****
The first book in Perry’s bestselling Victorian crime series, bringing together Inspector Thomas Pitt and Charlotte Ellison
Panic
and fear strike the Ellison household when one of their own falls prey
to the Cater Street murderer. While Mrs. Ellison and her three daughters
are out, their maid becomes the third victim of a killer who strangles
young women with cheese wire, leaving their swollen-faced bodies on the
dark streets of this genteel neighborhood. Inspector Pitt, assigned to
the case, must break through the walls of upper-class society to get at
the truth. His in-depth investigation gradually peels away the proper
veneer of the elite world, exposing secrets and desires until suspicion
becomes more frightening than truth. Outspoken Charlotte Ellison,
struggling to remain within the confining boundaries of Victorian
manners, has no trouble expressing herself to the irritating policeman.

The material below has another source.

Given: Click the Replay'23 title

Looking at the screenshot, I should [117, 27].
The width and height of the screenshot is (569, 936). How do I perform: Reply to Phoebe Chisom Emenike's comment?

As their relationship shifts from antagonistic sparring to a romantic
connection, the socially inappropriate pair must solve the mystery
before the hangman strikes again.
Review: Always nice to discover a new writer. I did enjoy Anne Perry's first detective novel for Charlotte and Thomas Pitt. Perry is on sure ground with this era. Her knowledge of the mores of the times works well to reveal a family in crisis. The murder mystery seems like a subplot to the family themselves as they are rocked and fractured by what is happening very close to home. The women accept the limitations that society places on them which we today would consider frightful. They answer to the man of the house and spend their days with household duties and charity work. Although they are somewhat subdued by societal expectations, they do want something better from their relationships. The different generations are shown here with the grandmother, a homeless and sour woman shuttled from family member to family member, while attempting to forget the disappointment of her own marriage. But the men aren't completely content either. Although they are allowed much more freedom without censure, this seems to work against their own happiness while destroying the intimacy of family life. Perry shows them as rendered lonely and confused by their actions. No one character is painted as perfect. Pitt is a good character, he shows a vulnerability which contrasts him with the snobbish gentleman he must deal with, and especially as he falls in love with Charlotte. While obviously aware he is of a lower social order than she, which gives him pause, he is very much his own man. He takes every snub she deals out on the chin with a smile. Life has taught him a thing or two. He reveals a more realistic and pragmatic attitude. Charlotte isn't particularly likeable as an outspoken young woman with very definite ideas, but we see her develop here from a snobbish green girl to a compassionate woman. Very well done.